Un emballage soigné dans du papier de soie
La chemise avec sa carte explicative
2 Les finitions
On est en gros assez loins de finitions ultra sartoriale: on a les coutures anglaises, du 6 points au centimètres, un boutonnage en croix sur pied (mais des boutons en plastiques), des baleines amovibles et un col entoilé, mais pas d’hirondelles ni de dernière boutonnière horizontale.
Pour des chemises Made in France en demi-mesure, qui commencent à 95 euros, c’est très loin d’être un reproche. Il est bien préférable d’avoir un prix accessible, un tissu correct, une bonne coupe et les finitions essentielles plutôt que des boutons en nacre et des hirondelles (qui a honnêtement déjà déchiré sa chemise au niveau des pans ?).
Le col
J’ai opté pour un col français classique, plus allongé et à l’écart moins important: il apporte un peu plus de finesse à mon visage rond qu’un col cutaway classique et est idéal pour une chemise formelle.
On trouve à l’intérieur mes références, et notamment ma clé. Utile si vous voulez vous faire exactement la même chemise que moi. (qui ne le voudrait pas)
(La chemise avait à ce stade là déjà été un peu portée, et pas très bien repassée)
Les poignets
J’ai opté pour un poignet Le Chemiseur, avec un cran assez discret. Je n’avais pas besoin de poignets mousquetaires (trop formels pour mon usage) ni de poignets courts, un peu plus précieux.
Boutons et boutonnières
Les boutonnières sont plutôt propres, et les boutons sont cousus en croix. Seul hic: les boutons sont en plastique et non pas en nacre.
Les épaules
Les coutures sont extrêmement propres à l’épaule, et je crois bien que c’est la seule chemise dont la couture tombe aussi nettement. Rappelez-vous: elle doit être alignée pile poile avec l’os qui forme la pointe, appelé l’acromion.
Le fit général
Cette chemise est sans conteste celle qui me va le mieux à la taille. Elle est même un peu serrée après un bon repas: je rajouterai du coup quelques centimètres à ce niveau là à ma prochaine commande.
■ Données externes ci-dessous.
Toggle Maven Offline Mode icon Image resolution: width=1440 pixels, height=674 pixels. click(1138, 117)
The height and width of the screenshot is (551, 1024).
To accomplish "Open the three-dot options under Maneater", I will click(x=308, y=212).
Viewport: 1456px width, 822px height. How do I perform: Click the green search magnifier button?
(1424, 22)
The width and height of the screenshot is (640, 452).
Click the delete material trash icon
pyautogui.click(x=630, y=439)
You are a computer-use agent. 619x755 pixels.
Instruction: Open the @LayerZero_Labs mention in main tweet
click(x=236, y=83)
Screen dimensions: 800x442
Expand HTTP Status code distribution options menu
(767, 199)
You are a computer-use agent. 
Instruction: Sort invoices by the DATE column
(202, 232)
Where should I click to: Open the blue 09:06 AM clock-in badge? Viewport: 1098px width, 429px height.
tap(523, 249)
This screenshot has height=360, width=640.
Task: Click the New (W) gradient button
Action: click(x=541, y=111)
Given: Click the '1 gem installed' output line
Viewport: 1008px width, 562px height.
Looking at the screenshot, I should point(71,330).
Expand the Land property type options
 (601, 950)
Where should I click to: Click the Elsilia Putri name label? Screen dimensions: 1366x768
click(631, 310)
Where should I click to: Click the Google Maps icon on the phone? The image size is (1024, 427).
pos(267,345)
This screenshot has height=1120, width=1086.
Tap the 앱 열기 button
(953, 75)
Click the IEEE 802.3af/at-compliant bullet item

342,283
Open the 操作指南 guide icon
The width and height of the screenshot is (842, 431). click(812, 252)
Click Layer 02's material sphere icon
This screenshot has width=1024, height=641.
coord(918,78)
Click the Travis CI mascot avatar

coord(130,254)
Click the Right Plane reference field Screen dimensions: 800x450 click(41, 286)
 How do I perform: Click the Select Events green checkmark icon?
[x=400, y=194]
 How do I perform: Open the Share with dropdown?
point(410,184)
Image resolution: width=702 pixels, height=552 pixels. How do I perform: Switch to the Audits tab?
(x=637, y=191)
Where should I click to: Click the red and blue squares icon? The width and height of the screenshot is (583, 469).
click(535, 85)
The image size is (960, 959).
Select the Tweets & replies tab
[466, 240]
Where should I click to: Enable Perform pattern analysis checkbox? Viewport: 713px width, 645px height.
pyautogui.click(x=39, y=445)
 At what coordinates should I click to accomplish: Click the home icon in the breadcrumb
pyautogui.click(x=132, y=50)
Le fit aux épaules est quant à lui assez remarquable, avec un dos en V exemplaire:
Je porte pour l’instant cette chemise de manière plutôt décontractée et estivale. Je ne manquerai pas de faire d’autres photos dans une tenue un peu plus formelle.
Le tissu
Le tissu que j’avais testé était dans une gamme intermédiaire entre la gamme Indispensable et la gamme Eternelle (et ce n’était pas la gamme saisonnière).
Pour une chemise à porter toute l’année, l’idéal est la gamme Eternelle, avec un tissu double retors plus robuste et qui vous tiendra plus chaud l’hiver.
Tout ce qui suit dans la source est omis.